### EXERCISE DESCRIPTION
Search the records for the string "will" and copy every line where it turns up.
*** DATA FOR THIS EXERCISE Section Begins ***
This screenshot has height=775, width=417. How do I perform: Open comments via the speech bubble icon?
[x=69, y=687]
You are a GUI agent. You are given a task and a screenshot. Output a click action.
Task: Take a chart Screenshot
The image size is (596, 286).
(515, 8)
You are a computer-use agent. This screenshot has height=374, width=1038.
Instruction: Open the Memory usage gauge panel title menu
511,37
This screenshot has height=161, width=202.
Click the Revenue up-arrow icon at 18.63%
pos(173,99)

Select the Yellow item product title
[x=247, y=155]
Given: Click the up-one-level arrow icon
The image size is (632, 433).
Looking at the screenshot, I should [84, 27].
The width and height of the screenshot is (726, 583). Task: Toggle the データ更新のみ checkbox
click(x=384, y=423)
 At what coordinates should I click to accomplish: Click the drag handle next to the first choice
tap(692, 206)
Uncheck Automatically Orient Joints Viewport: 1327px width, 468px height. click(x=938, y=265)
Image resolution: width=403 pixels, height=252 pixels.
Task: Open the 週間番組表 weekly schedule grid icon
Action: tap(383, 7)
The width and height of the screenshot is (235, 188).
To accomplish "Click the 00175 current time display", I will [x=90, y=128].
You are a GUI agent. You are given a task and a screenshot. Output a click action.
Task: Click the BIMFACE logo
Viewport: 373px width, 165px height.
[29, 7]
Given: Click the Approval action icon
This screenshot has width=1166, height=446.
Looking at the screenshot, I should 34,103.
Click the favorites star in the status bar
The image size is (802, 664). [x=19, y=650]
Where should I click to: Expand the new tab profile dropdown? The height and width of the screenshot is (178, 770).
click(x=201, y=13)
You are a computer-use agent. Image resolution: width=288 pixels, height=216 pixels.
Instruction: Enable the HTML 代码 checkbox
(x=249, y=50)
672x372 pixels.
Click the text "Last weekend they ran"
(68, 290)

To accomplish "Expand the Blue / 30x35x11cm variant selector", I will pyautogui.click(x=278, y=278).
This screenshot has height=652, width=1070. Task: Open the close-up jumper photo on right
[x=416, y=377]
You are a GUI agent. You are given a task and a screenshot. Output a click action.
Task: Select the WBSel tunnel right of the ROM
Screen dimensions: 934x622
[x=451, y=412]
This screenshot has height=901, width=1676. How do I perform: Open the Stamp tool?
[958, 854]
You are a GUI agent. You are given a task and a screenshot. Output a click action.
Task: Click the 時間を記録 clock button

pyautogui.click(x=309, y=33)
*** DATA FOR THIS EXERCISE Section Ends ***
### EXPECTED ANSWER
To accomplish "Click the 00175 current time display", I will [x=90, y=128].
To accomplish "Expand the Blue / 30x35x11cm variant selector", I will pyautogui.click(x=278, y=278).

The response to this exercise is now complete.